Die längste prähistorische Migration der Menschheit wurde von Gruppen aus Nordasien unternommen, die über einen Zeitraum von Tausenden von Jahren 20.000 Kilometer bis nach Patagonien zurücklegten. Diese Bevölkerung teilte sich in Südamerika in vier verschiedene Abstammungslinien auf (Amazonas, Anden, Chaco-Indios und Patagonier). Eine groß angelegte Untersuchung verfolgt die Ausbreitung des Menschen während des späten Pleistozäns anhand einer Genomstudie von mehr als 1.500 Menschen aus 139 ethnischen Gruppen in Nordeurasien und Amerika, um neues Licht auf die alten Wanderungsbewegungen zu werfen, die die genetische Landschaft Nord- und Südamerikas geprägt haben. Dieser Datensatz, der mehr als 50 Millionen hochwertige genetische Varianten enthält, wurde zusammen mit alter und moderner DNA von amerikanischen Ureinwohnern analysiert. Diese Migration, die bis in das unbewohnte Südamerika reichte, „hatte einen Gründereffekt unter den südamerikanischen Ureinwohnern zur Folge, was zu einer im Vergleich zu den indigenen Bevölkerungsgruppen Nordeurasien geringeren genetischen Vielfalt führte“, heißt es in der in Science veröffentlichten Studie.
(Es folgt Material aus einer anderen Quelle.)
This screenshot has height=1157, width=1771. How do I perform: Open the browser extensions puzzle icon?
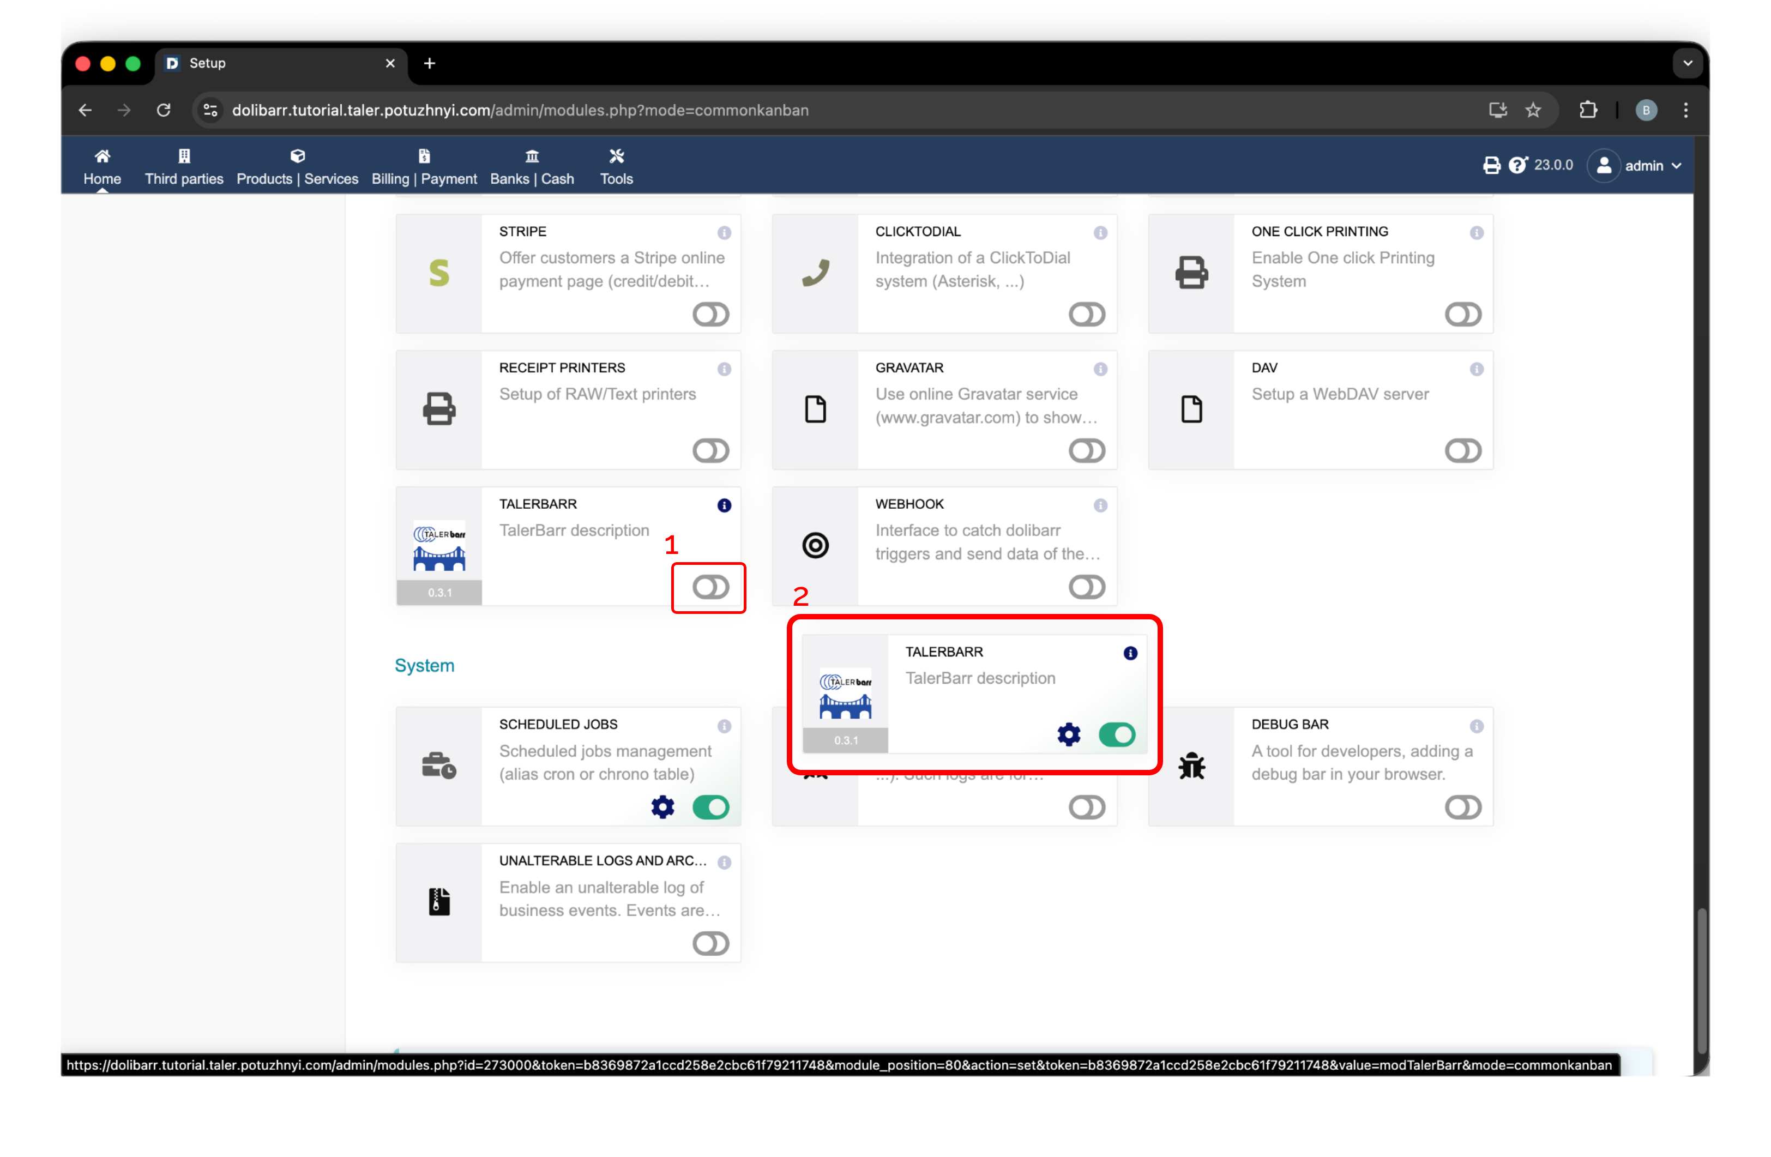[1588, 110]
Geografische Barrieren innerhalb des Subkontinents isolierten die indigenen Gruppen und reduzierten so die genetische Vielfalt, so das Team unter der Leitung des GenomeAsia 100K-Konsortiums der Nanyang Technological University (NTU) in Singapur. Diese lange Migration dürfte mehrere Generationen gedauert haben, die Wege zurücklegten, die nicht denen von heute entsprechen, da die Landmassen damals anders waren und Eis bestimmte Abschnitte überbrückte, die die Route begehbar machten. Ein wichtiger Hinweis war, dass diese ersten Auswanderer vor etwa 14.000 Jahren die nordwestliche Spitze Südamerikas erreichten. Die rekonstruierten Routen lieferten ein detailliertes Bild davon, wie die ersten Menschen an das Ende Amerikas gelangten, und die Funde deuten darauf hin, dass diese Pioniergruppe extreme Umweltbedingungen überwinden musste, um ihre Reise über Jahrtausende hinweg zu vollenden.
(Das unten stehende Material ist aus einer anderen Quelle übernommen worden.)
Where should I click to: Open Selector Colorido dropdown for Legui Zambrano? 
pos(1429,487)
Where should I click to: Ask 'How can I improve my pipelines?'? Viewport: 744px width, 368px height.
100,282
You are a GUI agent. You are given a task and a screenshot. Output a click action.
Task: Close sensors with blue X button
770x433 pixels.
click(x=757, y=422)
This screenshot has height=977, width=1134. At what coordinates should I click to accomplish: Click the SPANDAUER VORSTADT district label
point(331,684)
Ein wichtiger Faktor war laut Science, dass diese ersten Auswanderer vor etwa 14.000 Jahren die nordwestliche Spitze Südamerikas erreichten, wo heute Panama an Kolumbien grenzt. Aus einem gemeinsamen mesoamerikanischen Ursprung entstanden zwischen 13.900 und 10.000 Jahren schnell vier verschiedene indigene Volksstämme, so die Studie, an der unter anderem der Nationale Rat für wissenschaftliche und technische Forschung Argentiniens (Conicet) beteiligt war. Eine dieser Gruppen blieb im Amazonasbecken, während die anderen nach Osten in die Region Chaco Seco und nach Süden zu den Eisfeldern Patagoniens zogen und dabei die Täler der Anden, der höchsten Gebirgskette außerhalb Asiens, durchquerten, so die NTU. Den Autoren zufolge hat die rasche geografische Isolation dieser Gruppen wahrscheinlich die genetische Vielfalt verringert, insbesondere bei den HLA-Genen, die mit dem Immunsystem zusammenhängen und die Anfälligkeit für Infektionskrankheiten beeinflussen können. Die Studie analysierte die genetischen Profile indigener Bevölkerungsgruppen in Eurasien und Südamerika und ermöglichte es erstmals, die unerwartet große genetische Vielfalt Asiens zu kartieren.
Genetische und archäologische Beweise deuten darauf hin, dass sich die amerikanischen Ureinwohner vor 26.800 bis 19.300 Jahren von den Nordeuropäern trennten und dass Gruppen wie die Inuit, Koryaken und Luoravetlaner ihre nächsten lebenden Verwandten sind. Dies deutet auch darauf hin, dass die größte Vielfalt an menschlichen Genomen in asiatischen Populationen zu finden ist und nicht in europäischen, „wie aufgrund der Verzerrung der Stichproben in groß angelegten Genomsequenzierungsprojekten lange Zeit angenommen wurde“, betonte der Hauptautor der Studie, Stephan Schuster, wissenschaftlicher Leiter des Konsortiums GenomeAsia100K. Für den Forscher verändert diese Tatsache das Verständnis der historischen Bevölkerungsbewegungen und schafft eine solidere Grundlage für die zukünftige Erforschung der menschlichen Evolution.